Dataset entries:

--- --- ---

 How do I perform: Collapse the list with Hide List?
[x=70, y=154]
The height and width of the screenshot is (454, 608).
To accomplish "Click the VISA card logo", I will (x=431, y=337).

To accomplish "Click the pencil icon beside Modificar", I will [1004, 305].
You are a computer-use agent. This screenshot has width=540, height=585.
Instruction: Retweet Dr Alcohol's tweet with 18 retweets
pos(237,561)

--- --- ---

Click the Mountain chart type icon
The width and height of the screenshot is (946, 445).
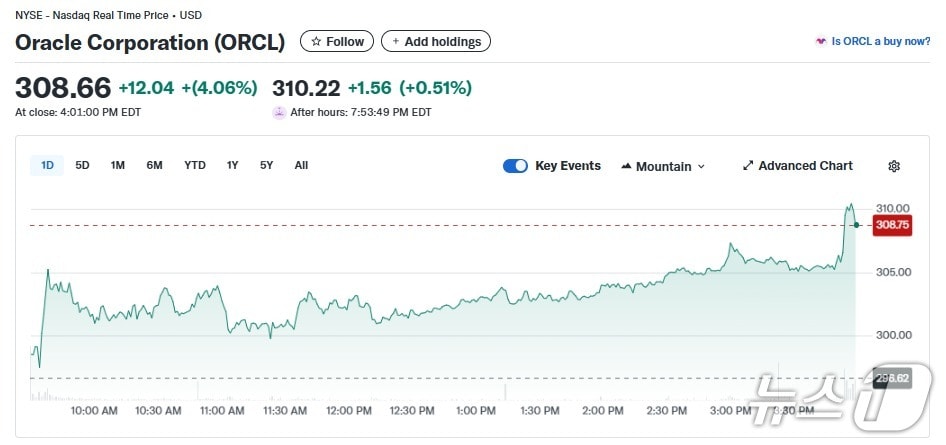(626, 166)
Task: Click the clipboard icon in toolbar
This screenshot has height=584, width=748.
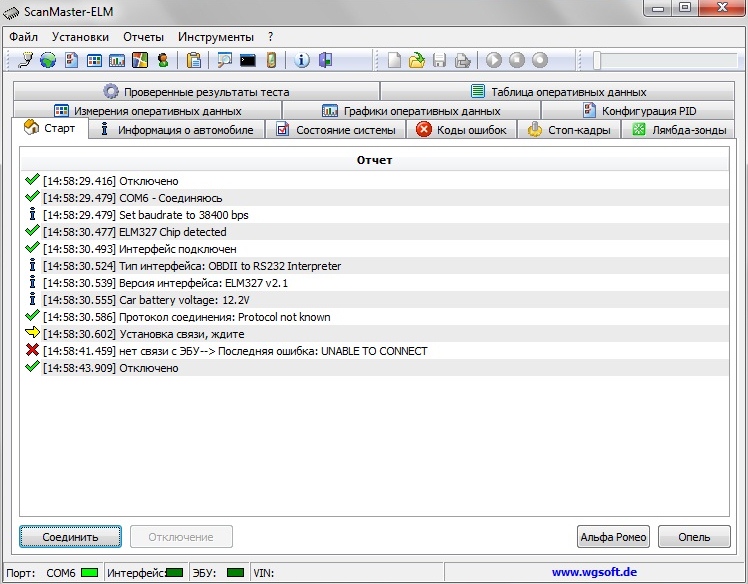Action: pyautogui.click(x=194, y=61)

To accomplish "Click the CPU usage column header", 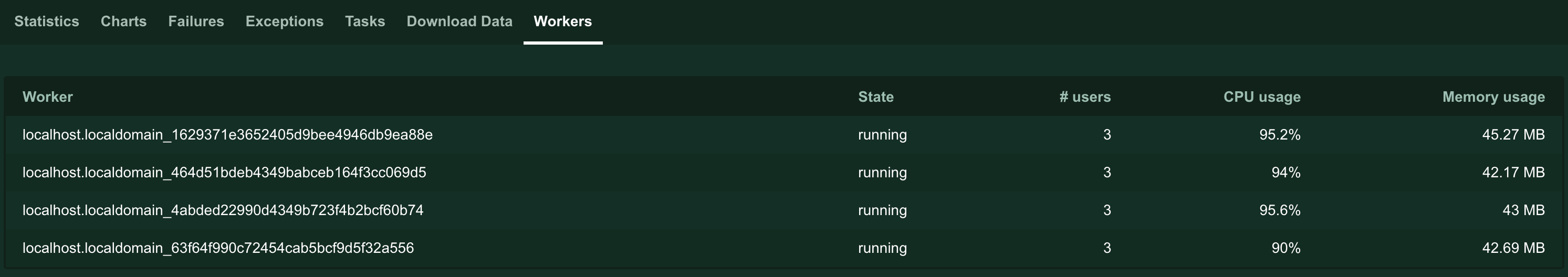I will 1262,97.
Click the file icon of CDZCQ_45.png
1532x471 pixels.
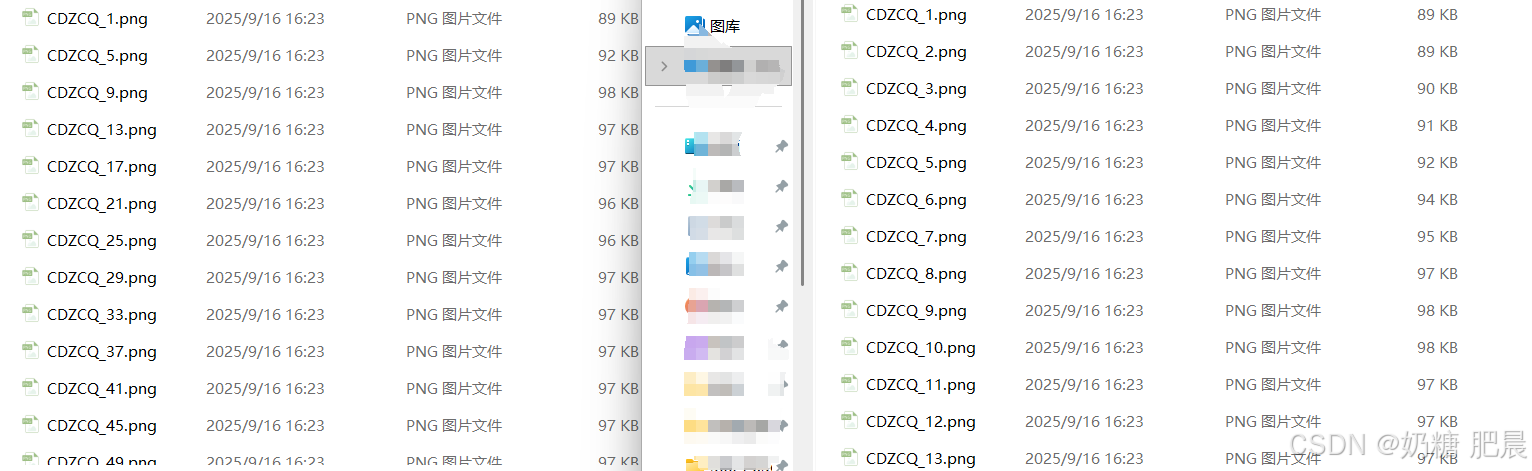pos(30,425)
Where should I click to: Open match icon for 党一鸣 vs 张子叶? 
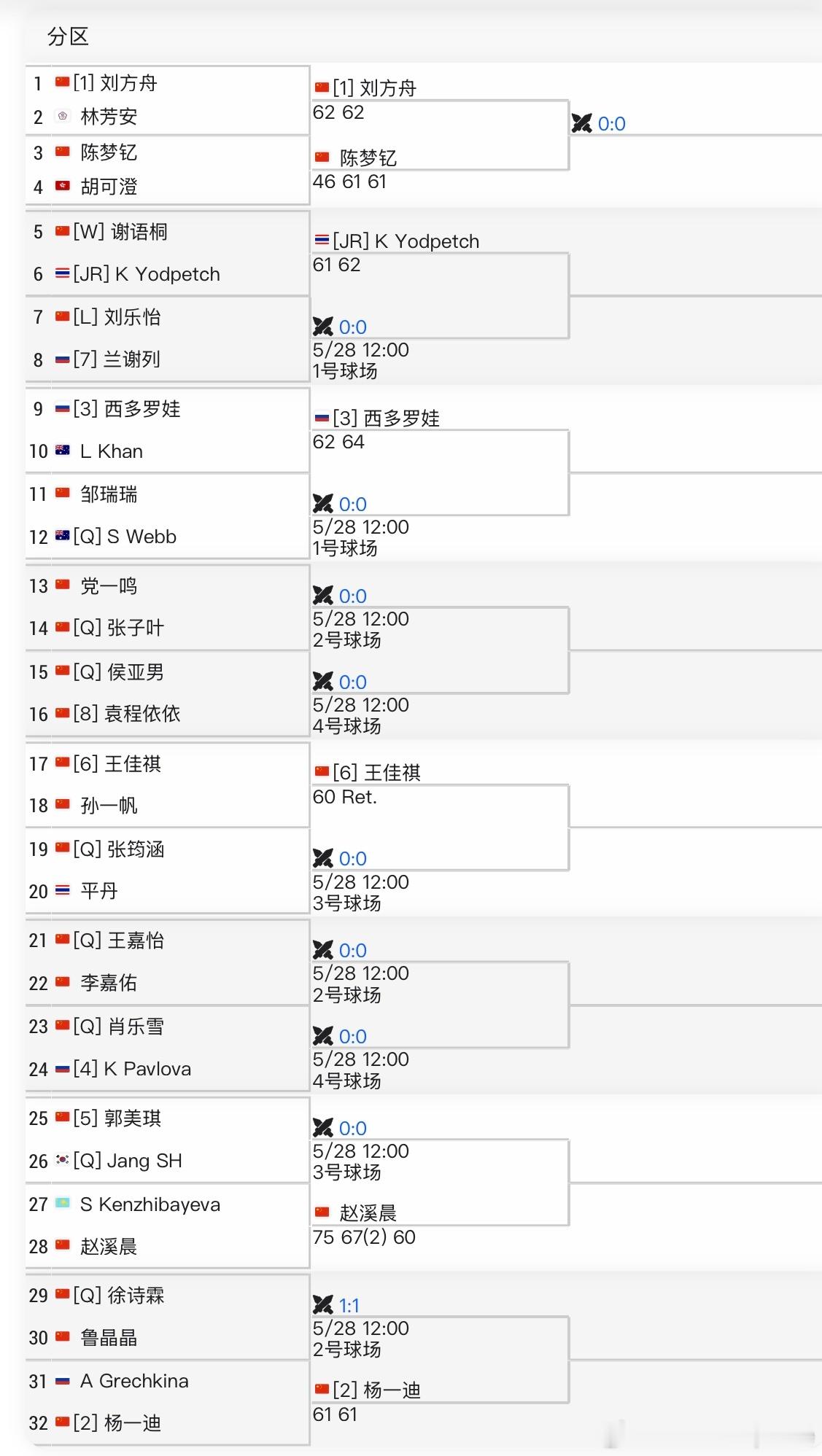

--- --- ---

**To do**
Scan the data above for the string "icon". Copy every line in which it appears.

**Completed exercise**
To accomplish "Click the pencil icon beside Modificar", I will [1004, 305].
Click the Mountain chart type icon
Task: Click the clipboard icon in toolbar
Click the file icon of CDZCQ_45.png
Where should I click to: Open match icon for 党一鸣 vs 张子叶? 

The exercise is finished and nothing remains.